We can’t be that far away, can we, from the time when pretty much everything we are nostalgic about is available to view again on the net? Sure there will always be shows from the early days that were taped over or ended up in landfill, but as time passes, so much of our television and film past comes back to greet us either through dodgy video transfers sneaked on to Youtube or the actual programme makers rereleasing old shows in digital format.
It always makes me smile to see a show that hails from the pre-video recorder days and was rarely, if ever, repeated. So I was grinning like a loon to discover that the BBC has put up a bunch of episodes of totally-not-whacky science show The Great Egg Race for our entertainment (and, of course, edification).

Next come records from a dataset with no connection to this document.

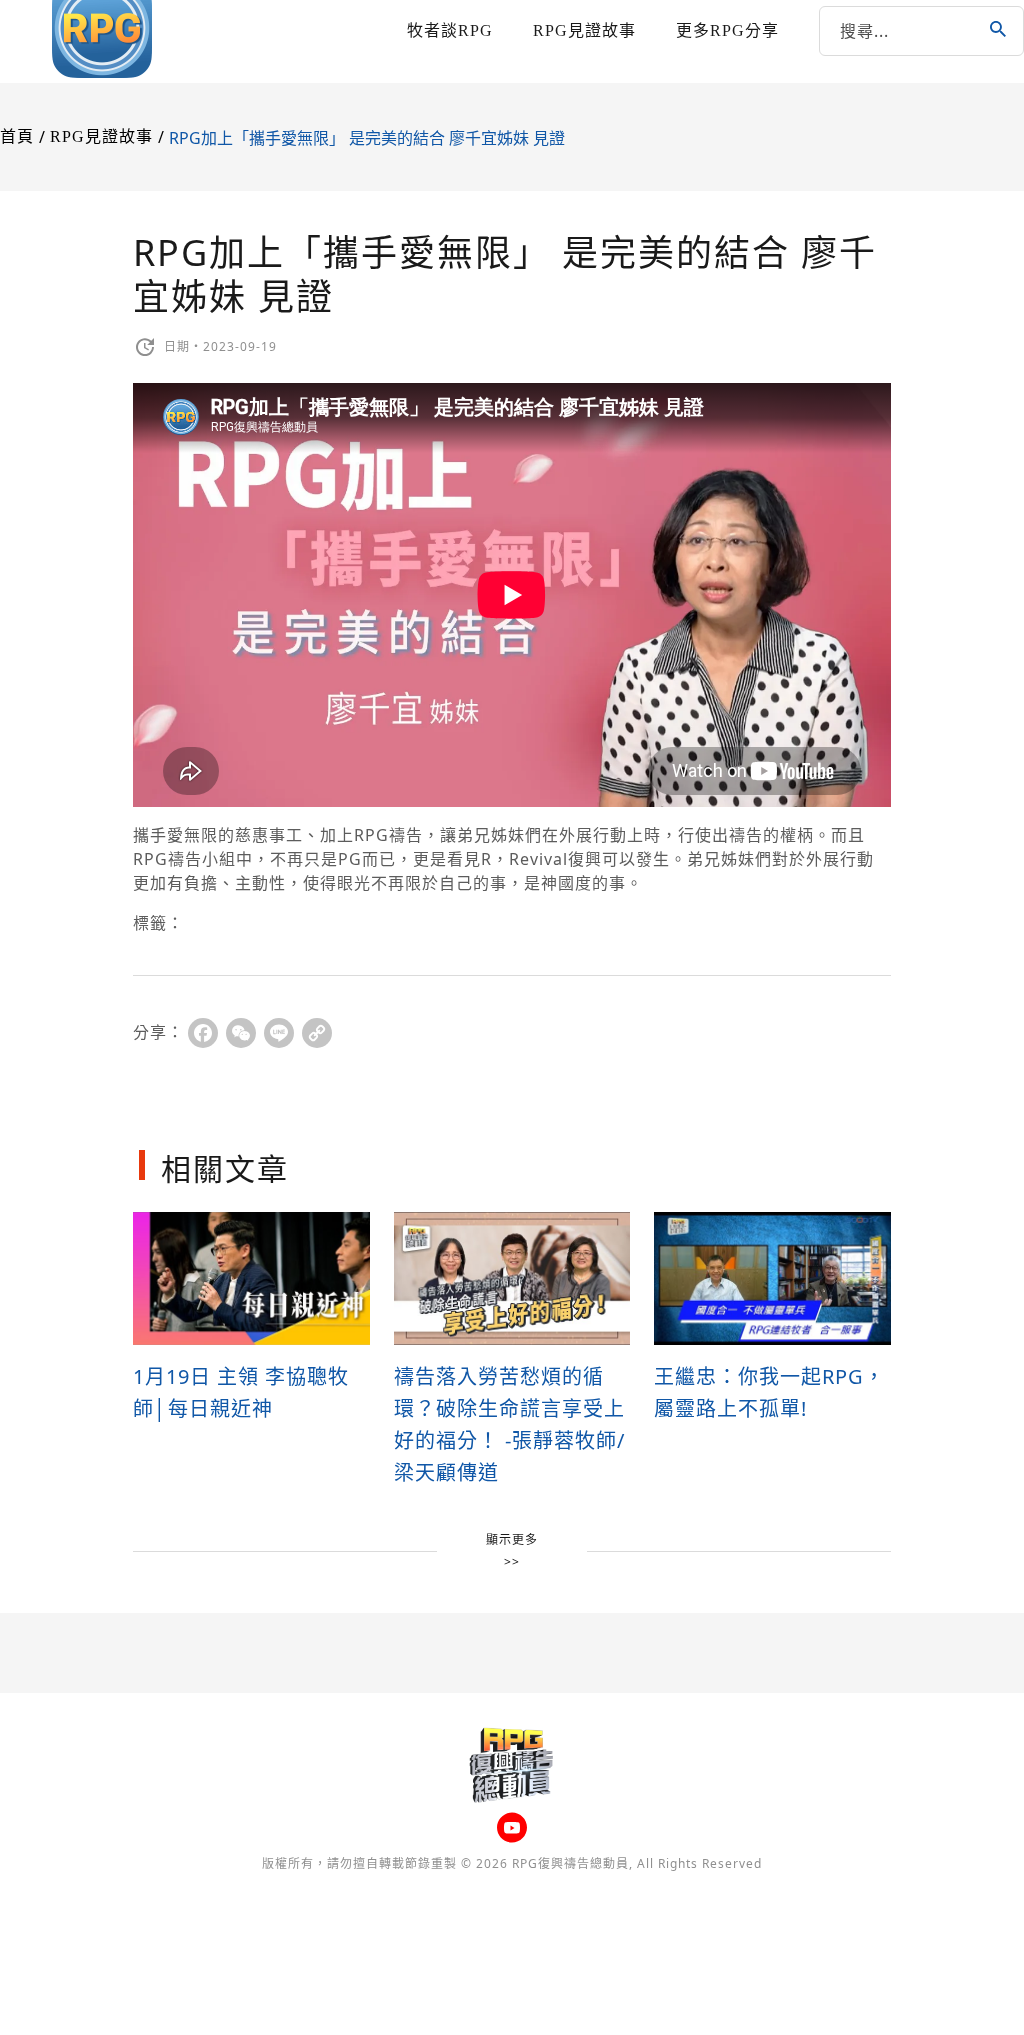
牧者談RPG (450, 30)
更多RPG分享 (727, 30)
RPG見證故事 (584, 30)
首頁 (17, 136)
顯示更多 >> (512, 1550)
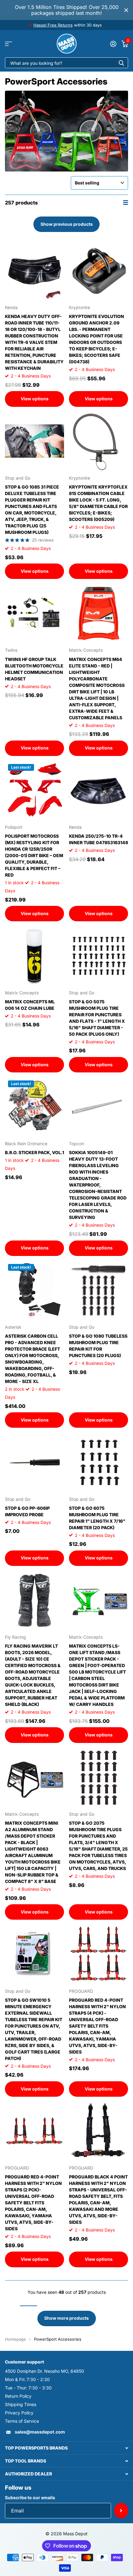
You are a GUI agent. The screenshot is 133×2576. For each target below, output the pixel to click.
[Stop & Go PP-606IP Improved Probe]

I LOVED The Great Egg Race. I loved the fab 70s electronica theme tune. I loved the strange contraptions (an adoration first engendered by Wilf Lunn in Vision On). I really dug Heinz Wolf’s grandfatherly professor look and knowledge-of-all-things, like the great Doctor (Who) that never was. And, looking back on it now, I find that I also love the simplicity of it – it was a show about science and engineering, which got students and boffins from top engineering firms to heath-robinson up a device to solve an engineering challenge out of “ordinary household implements” (kinda like Scrapheap Challenge, but limited to what you’d find in your house). It was first broadcast when I was ten or eleven years old and there’s no doubt that it was influential in my choosing a career in engineering.
Watching the first episode now, what amazes me is how much of it is just people talking. Look at Brian Cant doing a piece to camera at the top of the show that lasts for minutes. No woofy graphics or music, no extraneous cuts or inserts to keep the viewer’s attention. Just him. Talking. Could you even get adults to sit and watch a full half hour of that now, let alone kids?
So, we’re gradually filling in the holes. Soon enough we won’t even need to remember things, we’ll just look them up. Today’s ten-year-olds already do that. To them nothing is lost, nothing’s in the past. Memory is kind of obsolete.
And, yes, I’ve got a piece of fiction brewing at the moment on this subject.